Greetings from Pastor Khader:
Dear friends in Christ,
March has arrived, and with it comes that quiet shift—the days stretch a little longer, the light lingers a little more. But this isn’t spring. Not yet. This is Lent.
The word “Lent” means “lengthening,” and it marks a season not just of changing daylight, but of inner change too. A time to pause, look inward, and clear space for something new.
Each of Lent’s forty days is a call to reflect, to pray, to repent—not in a heavy-handed or guilt-ridden way, but as a way of making room. Like sweeping out a dusty room to let fresh air in. We do this hard work now so that by Easter, we’re ready to rise with it—renewed, lighter, transformed.

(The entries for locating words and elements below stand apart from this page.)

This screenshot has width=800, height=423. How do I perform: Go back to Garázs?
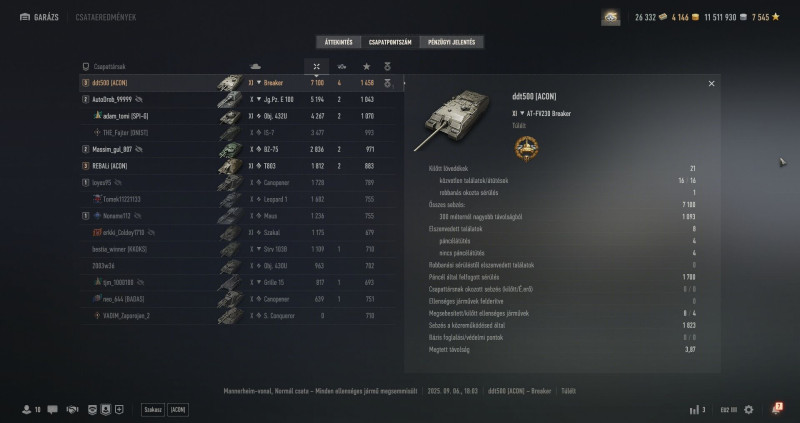click(x=39, y=17)
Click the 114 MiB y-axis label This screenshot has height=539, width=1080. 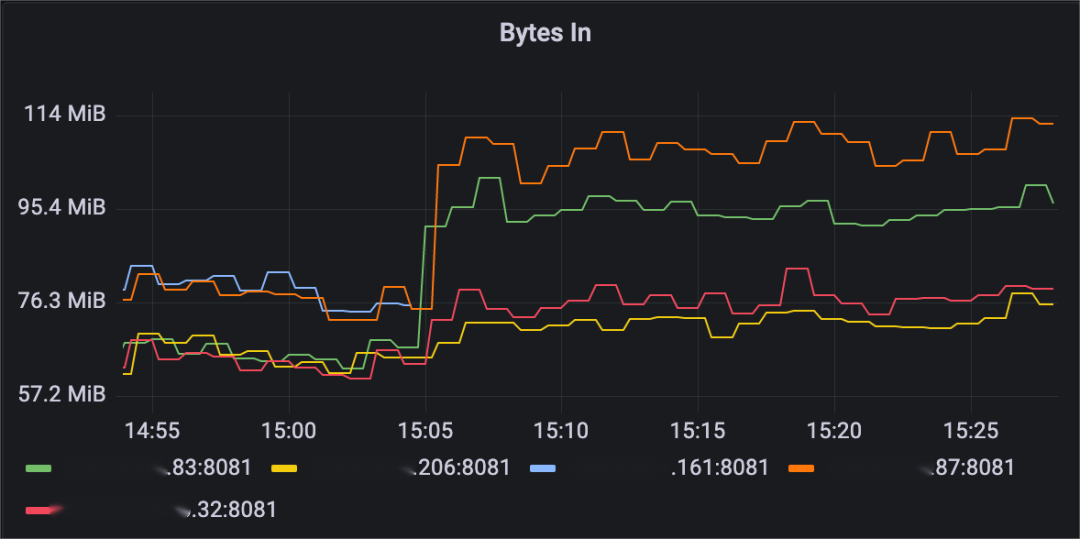(x=65, y=114)
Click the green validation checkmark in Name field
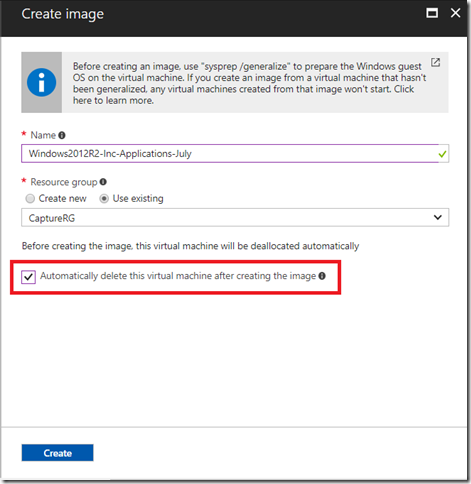 click(442, 154)
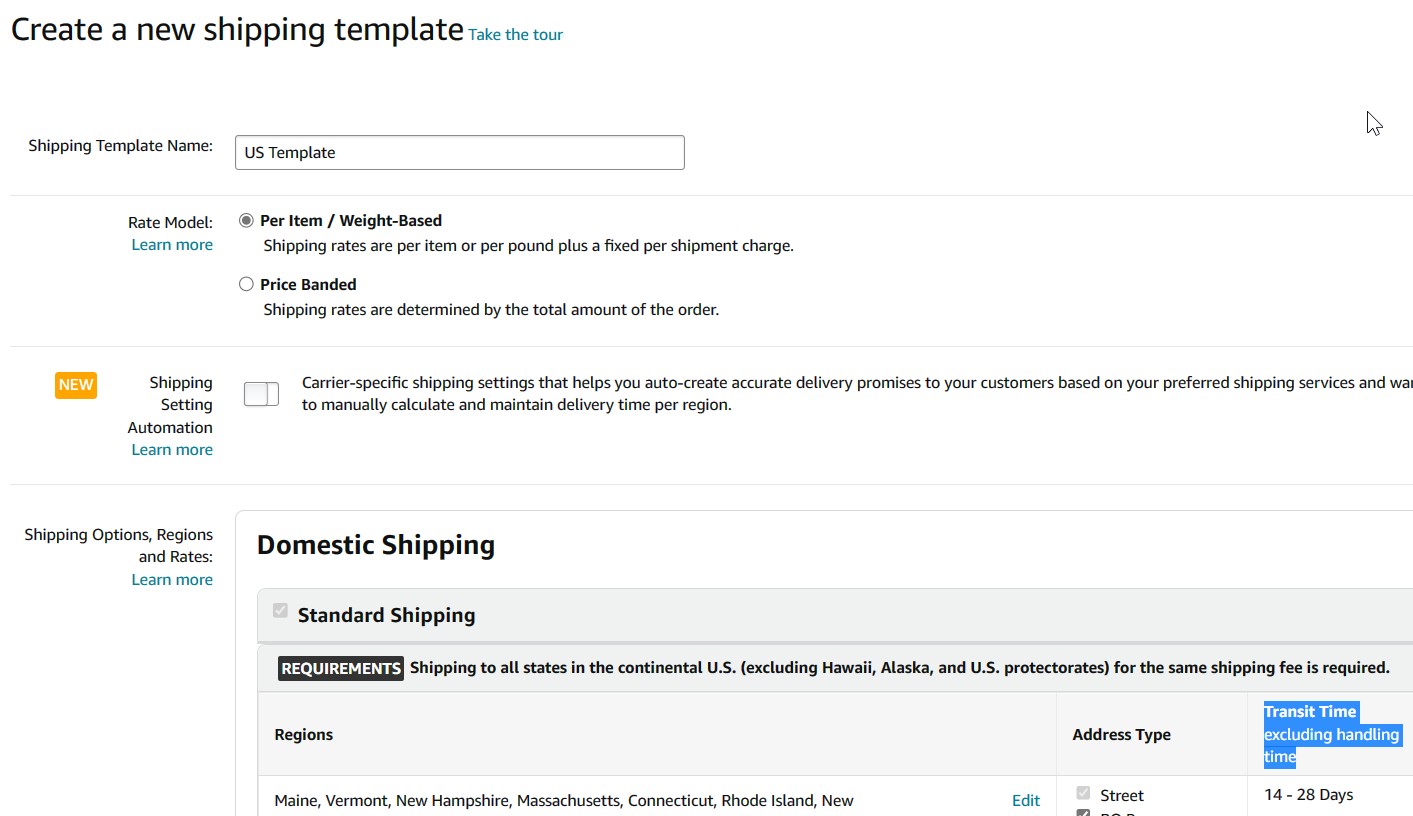Click the 14 - 28 Days transit value
Screen dimensions: 1413x816
coord(1308,795)
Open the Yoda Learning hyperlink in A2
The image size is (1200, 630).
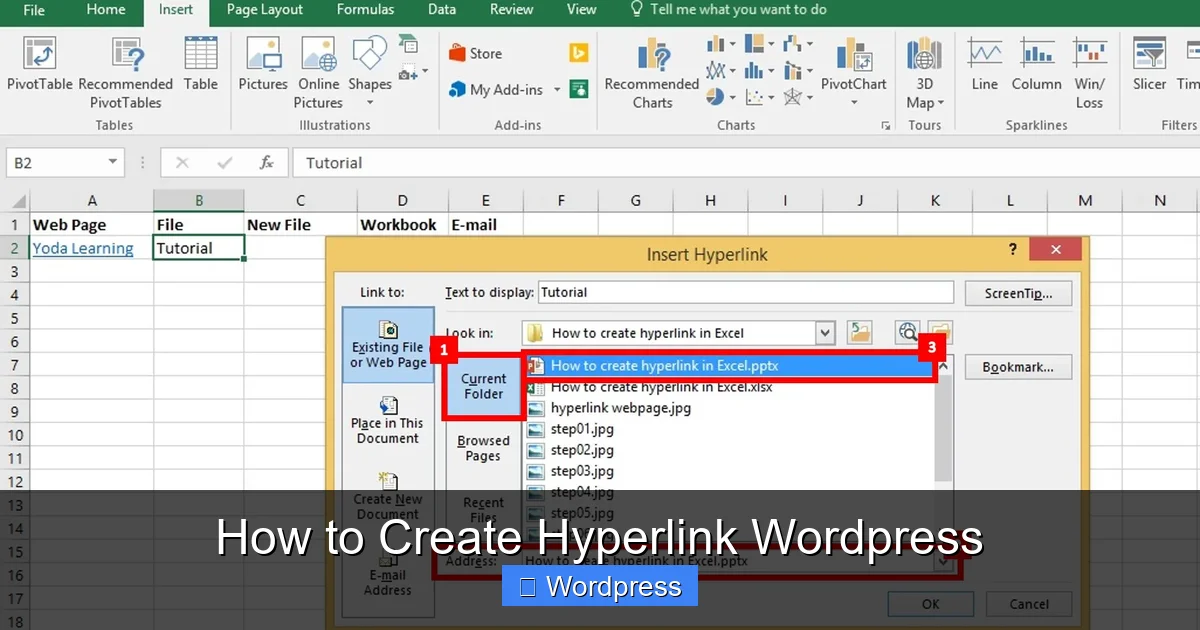tap(83, 247)
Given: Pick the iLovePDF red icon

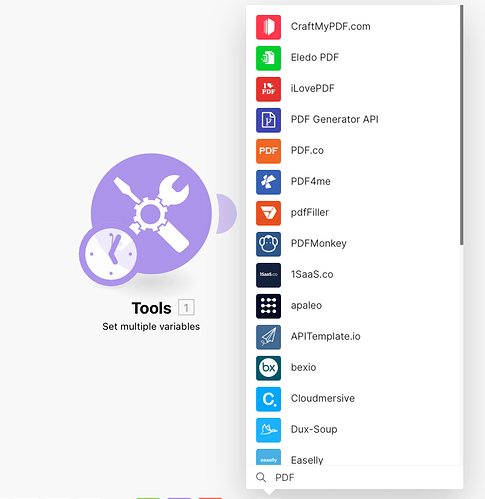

Why forty days? Because the Bible is full of meaningful forties:
• Forty days and nights of rain when the earth was flooded in Noah’s time.
• Forty days Moses spent on Mount Sinai, receiving the Ten Commandments.
• Forty days Jesus fasted in the wilderness, facing down temptation before stepping into his ministry.
Lent echoes those sacred stories. It’s about preparation. Stripping away distractions. Facing what needs to be faced, so something greater can begin.
We started this season with ashes. A cross drawn on our foreheads—a symbol that ties death and life together. Ashes remind us that we come from dust, and to dust we’ll return. But they’re shaped in the form of the cross, a sign not of despair but of the promise that even death isn’t the end of the story.
Ashes have always symbolized repentance—our sorrow over what we’ve done or left undone. But repentance isn’t just about guilt. Guilt paralyzes. Repentance moves. It’s taking responsibility, not just feeling bad. It’s the belief that something new can grow, even from ruin.
Repentance moves. It’s taking responsibility, not just feeling bad. It’s the belief that something new can grow, even from ruins
The poet Mahmoud Darwish wrote of this in his poem Death of the Phoenix. The phoenix—a bird that burns, then rises—becomes a metaphor for rebirth from ashes. His lines feel especially true in this season:
In the hymns that we sing
there’s a flute, In the flute
that shelters us, fire
In the fire that we feed,
a Green Phoenix…
In the elegy,
I couldn’t tell
my ashes from
your dust.
We’re in the middle of Lent now. Somewhere between the ashes and the resurrection. But let’s keep going. Let’s carry the ashes not as shame, but as a seed—something that just might bloom again.
May Christ walk with us in this season, and bring us to Easter not as the same people, but as people who’ve grown, grieved, and come alive again.